In the ProNano2 project, researchers from RWTH Aachen University and Uniklinik RWTH Aachen are pursuing an innovative approach using a special polymer stent that can be heated in a controlled manner with the help of nanoparticles. Hypothermia treatment, that is the treatment with heat, allows the tumor cells to be specifically targeted, because unlike healthy cells, they are irreversibly damaged at temperatures as low as 43 degrees.
First, the research team led by PD Dr. Ioana Slabu from the Institute of Applied Medical Engineering and Benedict Bauer from the Institut für Textiltechnik (ITA) at RWTH Aachen University is investigating the performance and effectiveness of the novel heatable polymer stent. This is intended to be both supportive and self-cleaning, and thanks to the damage it causes to the tumor tissue, the stent no longer has to be replaced in a risky operation.

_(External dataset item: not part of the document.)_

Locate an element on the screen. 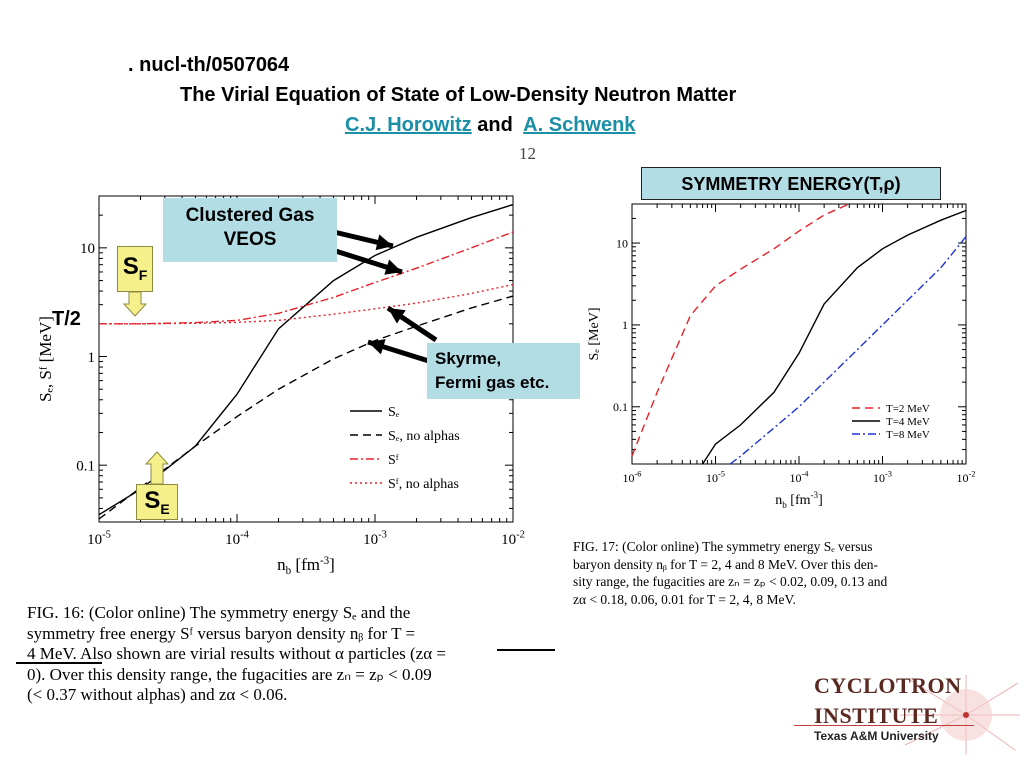 This screenshot has width=1024, height=768. clustered-gas-callout: Clustered Gas VEOS is located at coordinates (250, 230).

Additional partners include PD Dr. Anjali Röth from the Clinic for General, Visceral and Transplant Surgery and Dr. Susan Stead from the RWTH Institute for Technology and Innovation Management. The project is to receive funding of 1.76 million euros from the German Federal Ministry of Education and Research until February 2026. It is planned to further develop and exploit the research results after project completion, possibly via licensing or the establishment of a spin-off company.
RWTH researcher Ioana Slabu (center), together with Benedict Bauer (right) and an interdisciplinary research team, has developed a tumor-destroying polymer stent. Anjali Röth (left) will lend her clinical expertise to the project.